Available records section start

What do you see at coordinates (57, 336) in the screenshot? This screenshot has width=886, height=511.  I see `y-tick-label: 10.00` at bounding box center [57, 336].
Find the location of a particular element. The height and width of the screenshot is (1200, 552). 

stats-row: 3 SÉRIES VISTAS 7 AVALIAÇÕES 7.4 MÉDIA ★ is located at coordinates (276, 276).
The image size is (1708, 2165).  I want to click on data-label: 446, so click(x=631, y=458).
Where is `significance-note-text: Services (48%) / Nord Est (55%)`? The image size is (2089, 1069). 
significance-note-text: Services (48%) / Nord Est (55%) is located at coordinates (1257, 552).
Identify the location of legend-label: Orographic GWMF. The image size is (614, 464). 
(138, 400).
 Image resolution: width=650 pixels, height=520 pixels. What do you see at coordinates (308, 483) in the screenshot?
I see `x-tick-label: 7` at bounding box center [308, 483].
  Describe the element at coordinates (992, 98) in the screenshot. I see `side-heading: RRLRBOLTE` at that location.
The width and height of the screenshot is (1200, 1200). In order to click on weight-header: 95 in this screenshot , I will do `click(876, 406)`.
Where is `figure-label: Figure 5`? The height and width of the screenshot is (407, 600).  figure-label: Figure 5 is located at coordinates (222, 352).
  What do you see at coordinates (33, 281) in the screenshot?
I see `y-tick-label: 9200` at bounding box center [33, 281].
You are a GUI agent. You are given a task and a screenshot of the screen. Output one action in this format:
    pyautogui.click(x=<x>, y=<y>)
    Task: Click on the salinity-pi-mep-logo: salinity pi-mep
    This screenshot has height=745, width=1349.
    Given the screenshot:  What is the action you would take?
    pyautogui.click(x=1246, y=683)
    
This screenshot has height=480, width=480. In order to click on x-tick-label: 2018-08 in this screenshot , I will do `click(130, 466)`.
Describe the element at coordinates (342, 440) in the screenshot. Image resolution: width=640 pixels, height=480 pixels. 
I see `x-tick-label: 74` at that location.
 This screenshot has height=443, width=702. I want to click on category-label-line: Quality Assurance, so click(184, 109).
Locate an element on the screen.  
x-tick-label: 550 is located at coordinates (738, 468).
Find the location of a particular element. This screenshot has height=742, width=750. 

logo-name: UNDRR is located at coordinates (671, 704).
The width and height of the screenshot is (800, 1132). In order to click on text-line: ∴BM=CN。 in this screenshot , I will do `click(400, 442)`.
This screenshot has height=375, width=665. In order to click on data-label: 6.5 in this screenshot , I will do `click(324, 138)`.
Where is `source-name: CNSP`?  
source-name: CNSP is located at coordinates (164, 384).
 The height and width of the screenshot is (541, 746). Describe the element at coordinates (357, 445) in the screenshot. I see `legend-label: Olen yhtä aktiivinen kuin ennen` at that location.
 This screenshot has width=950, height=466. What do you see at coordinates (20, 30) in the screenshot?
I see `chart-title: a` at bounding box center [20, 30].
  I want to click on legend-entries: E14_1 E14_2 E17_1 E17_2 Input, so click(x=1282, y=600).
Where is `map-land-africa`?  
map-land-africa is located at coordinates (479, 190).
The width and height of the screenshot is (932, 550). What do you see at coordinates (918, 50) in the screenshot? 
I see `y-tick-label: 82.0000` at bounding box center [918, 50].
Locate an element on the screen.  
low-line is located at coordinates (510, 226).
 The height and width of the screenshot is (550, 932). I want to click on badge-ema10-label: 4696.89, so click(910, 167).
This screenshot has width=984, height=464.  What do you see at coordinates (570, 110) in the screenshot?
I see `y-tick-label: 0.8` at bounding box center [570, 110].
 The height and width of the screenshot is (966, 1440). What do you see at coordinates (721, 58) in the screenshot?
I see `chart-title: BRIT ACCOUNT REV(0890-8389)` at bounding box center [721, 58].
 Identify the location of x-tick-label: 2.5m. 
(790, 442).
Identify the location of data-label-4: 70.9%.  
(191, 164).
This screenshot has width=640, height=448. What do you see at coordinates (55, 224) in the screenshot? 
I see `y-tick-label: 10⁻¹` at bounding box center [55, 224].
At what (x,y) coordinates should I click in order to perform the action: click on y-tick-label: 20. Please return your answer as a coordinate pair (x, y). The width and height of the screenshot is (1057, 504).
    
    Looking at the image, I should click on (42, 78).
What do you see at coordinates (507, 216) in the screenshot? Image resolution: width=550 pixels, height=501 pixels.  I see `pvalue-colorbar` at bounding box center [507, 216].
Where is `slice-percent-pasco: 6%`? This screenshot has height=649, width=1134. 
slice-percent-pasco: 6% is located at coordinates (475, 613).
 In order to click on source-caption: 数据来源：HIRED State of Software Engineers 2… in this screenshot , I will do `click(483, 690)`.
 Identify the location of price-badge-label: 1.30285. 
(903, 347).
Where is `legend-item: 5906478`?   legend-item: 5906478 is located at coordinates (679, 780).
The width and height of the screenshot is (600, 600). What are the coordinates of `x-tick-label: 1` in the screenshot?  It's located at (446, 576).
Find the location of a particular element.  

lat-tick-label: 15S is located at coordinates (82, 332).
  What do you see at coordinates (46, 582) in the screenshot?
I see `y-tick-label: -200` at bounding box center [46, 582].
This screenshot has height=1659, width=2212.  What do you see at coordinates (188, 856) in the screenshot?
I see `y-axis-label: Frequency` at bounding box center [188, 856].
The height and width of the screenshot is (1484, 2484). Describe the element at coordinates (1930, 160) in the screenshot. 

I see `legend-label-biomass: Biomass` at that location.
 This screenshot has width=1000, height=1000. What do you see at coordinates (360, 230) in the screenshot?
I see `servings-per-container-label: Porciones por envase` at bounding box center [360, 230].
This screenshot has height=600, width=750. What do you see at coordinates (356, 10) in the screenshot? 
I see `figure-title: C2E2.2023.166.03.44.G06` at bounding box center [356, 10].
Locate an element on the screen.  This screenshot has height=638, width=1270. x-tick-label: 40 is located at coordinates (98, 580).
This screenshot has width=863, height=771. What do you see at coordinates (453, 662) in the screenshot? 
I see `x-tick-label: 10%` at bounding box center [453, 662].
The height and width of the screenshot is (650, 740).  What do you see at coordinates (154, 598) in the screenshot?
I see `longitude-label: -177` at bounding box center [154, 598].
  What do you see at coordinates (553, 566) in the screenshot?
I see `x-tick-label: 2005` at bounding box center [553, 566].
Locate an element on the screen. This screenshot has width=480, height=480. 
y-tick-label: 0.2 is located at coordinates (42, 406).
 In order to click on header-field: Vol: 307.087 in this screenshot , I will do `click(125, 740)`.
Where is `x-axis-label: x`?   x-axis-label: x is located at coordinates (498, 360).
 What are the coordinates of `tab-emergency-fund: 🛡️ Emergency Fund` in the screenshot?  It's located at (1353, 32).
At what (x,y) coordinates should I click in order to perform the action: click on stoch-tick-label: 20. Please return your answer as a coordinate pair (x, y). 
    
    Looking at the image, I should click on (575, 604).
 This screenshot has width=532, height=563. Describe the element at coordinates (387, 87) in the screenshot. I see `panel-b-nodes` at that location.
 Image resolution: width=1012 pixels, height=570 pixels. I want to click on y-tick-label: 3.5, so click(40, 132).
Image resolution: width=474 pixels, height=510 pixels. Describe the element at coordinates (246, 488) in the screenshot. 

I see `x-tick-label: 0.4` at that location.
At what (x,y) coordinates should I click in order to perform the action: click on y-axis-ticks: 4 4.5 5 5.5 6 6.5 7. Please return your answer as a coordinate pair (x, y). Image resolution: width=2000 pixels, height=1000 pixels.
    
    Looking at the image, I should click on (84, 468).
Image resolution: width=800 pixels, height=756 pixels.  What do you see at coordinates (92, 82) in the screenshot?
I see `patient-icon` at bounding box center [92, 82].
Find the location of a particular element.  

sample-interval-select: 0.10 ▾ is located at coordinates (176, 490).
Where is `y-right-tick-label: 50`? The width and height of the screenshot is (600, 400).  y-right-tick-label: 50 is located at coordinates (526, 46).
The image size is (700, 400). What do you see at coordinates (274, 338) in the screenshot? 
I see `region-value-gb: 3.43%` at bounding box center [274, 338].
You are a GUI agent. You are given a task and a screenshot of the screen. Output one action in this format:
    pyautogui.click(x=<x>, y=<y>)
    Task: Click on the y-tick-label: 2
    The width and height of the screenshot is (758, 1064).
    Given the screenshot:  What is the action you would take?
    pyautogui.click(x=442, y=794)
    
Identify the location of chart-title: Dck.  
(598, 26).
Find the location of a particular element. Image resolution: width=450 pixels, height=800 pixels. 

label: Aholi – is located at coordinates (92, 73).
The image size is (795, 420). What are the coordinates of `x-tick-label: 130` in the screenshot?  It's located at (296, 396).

Available records section end

▶ Task brief
Please filter the material above, copying out every line that contains the string "pyautogui" and matching case exactly.

▶ Solution for this exercise
    pyautogui.click(x=<x>, y=<y>)
    pyautogui.click(x=1246, y=683)
    pyautogui.click(x=<x>, y=<y>)
    pyautogui.click(x=442, y=794)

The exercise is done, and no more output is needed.